[[ Information open ]]

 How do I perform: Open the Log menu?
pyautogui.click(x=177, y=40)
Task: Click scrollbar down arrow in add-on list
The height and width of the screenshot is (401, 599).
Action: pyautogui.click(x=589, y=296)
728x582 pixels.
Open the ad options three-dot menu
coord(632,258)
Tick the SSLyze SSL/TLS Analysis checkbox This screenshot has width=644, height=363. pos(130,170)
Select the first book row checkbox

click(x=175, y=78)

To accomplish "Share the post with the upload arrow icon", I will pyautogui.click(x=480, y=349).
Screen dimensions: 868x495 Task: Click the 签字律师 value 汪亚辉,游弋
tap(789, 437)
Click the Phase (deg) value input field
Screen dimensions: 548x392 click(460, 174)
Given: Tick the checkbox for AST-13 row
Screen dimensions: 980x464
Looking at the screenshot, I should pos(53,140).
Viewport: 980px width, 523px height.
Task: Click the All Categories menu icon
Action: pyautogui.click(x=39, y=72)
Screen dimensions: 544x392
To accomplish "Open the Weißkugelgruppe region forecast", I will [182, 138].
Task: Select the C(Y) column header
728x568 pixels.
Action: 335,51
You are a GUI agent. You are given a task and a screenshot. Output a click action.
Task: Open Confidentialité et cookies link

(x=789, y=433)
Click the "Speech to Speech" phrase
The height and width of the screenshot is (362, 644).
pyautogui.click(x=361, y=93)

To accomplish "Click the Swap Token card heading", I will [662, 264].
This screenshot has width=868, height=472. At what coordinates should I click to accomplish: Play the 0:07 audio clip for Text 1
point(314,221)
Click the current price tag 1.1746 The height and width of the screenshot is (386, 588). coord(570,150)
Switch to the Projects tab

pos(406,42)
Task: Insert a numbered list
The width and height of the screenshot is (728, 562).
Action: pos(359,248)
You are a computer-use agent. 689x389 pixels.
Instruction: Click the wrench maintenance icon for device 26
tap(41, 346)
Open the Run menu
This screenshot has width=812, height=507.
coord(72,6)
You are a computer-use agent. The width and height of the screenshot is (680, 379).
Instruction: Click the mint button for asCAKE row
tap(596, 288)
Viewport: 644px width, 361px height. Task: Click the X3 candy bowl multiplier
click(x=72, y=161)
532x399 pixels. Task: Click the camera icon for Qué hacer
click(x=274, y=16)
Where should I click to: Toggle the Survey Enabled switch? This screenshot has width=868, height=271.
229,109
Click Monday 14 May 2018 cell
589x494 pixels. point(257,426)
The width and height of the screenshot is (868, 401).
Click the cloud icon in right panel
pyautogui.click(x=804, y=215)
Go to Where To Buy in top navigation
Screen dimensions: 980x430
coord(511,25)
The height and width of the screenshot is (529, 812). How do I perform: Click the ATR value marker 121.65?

[[ Information closed ]]

__Directions for this task__
Return all of the data exactly as it reads.

__Answer box__
 How do I perform: Open the Log menu?
pyautogui.click(x=177, y=40)
Task: Click scrollbar down arrow in add-on list
The height and width of the screenshot is (401, 599).
Action: pyautogui.click(x=589, y=296)
728x582 pixels.
Open the ad options three-dot menu
coord(632,258)
Tick the SSLyze SSL/TLS Analysis checkbox This screenshot has width=644, height=363. pos(130,170)
Select the first book row checkbox

click(x=175, y=78)

To accomplish "Share the post with the upload arrow icon", I will pyautogui.click(x=480, y=349).
Screen dimensions: 868x495 Task: Click the 签字律师 value 汪亚辉,游弋
tap(789, 437)
Click the Phase (deg) value input field
Screen dimensions: 548x392 click(460, 174)
Given: Tick the checkbox for AST-13 row
Screen dimensions: 980x464
Looking at the screenshot, I should pos(53,140).
Viewport: 980px width, 523px height.
Task: Click the All Categories menu icon
Action: pyautogui.click(x=39, y=72)
Screen dimensions: 544x392
To accomplish "Open the Weißkugelgruppe region forecast", I will [182, 138].
Task: Select the C(Y) column header
728x568 pixels.
Action: 335,51
You are a GUI agent. You are given a task and a screenshot. Output a click action.
Task: Open Confidentialité et cookies link

(x=789, y=433)
Click the "Speech to Speech" phrase
The height and width of the screenshot is (362, 644).
pyautogui.click(x=361, y=93)

To accomplish "Click the Swap Token card heading", I will [662, 264].
This screenshot has width=868, height=472. At what coordinates should I click to accomplish: Play the 0:07 audio clip for Text 1
point(314,221)
Click the current price tag 1.1746 The height and width of the screenshot is (386, 588). coord(570,150)
Switch to the Projects tab

pos(406,42)
Task: Insert a numbered list
The width and height of the screenshot is (728, 562).
Action: pos(359,248)
You are a computer-use agent. 689x389 pixels.
Instruction: Click the wrench maintenance icon for device 26
tap(41, 346)
Open the Run menu
This screenshot has width=812, height=507.
coord(72,6)
You are a computer-use agent. The width and height of the screenshot is (680, 379).
Instruction: Click the mint button for asCAKE row
tap(596, 288)
Viewport: 644px width, 361px height. Task: Click the X3 candy bowl multiplier
click(x=72, y=161)
532x399 pixels. Task: Click the camera icon for Qué hacer
click(x=274, y=16)
Where should I click to: Toggle the Survey Enabled switch? This screenshot has width=868, height=271.
229,109
Click Monday 14 May 2018 cell
589x494 pixels. point(257,426)
The width and height of the screenshot is (868, 401).
Click the cloud icon in right panel
pyautogui.click(x=804, y=215)
Go to Where To Buy in top navigation
Screen dimensions: 980x430
coord(511,25)
The height and width of the screenshot is (529, 812). How do I perform: Click the ATR value marker 121.65?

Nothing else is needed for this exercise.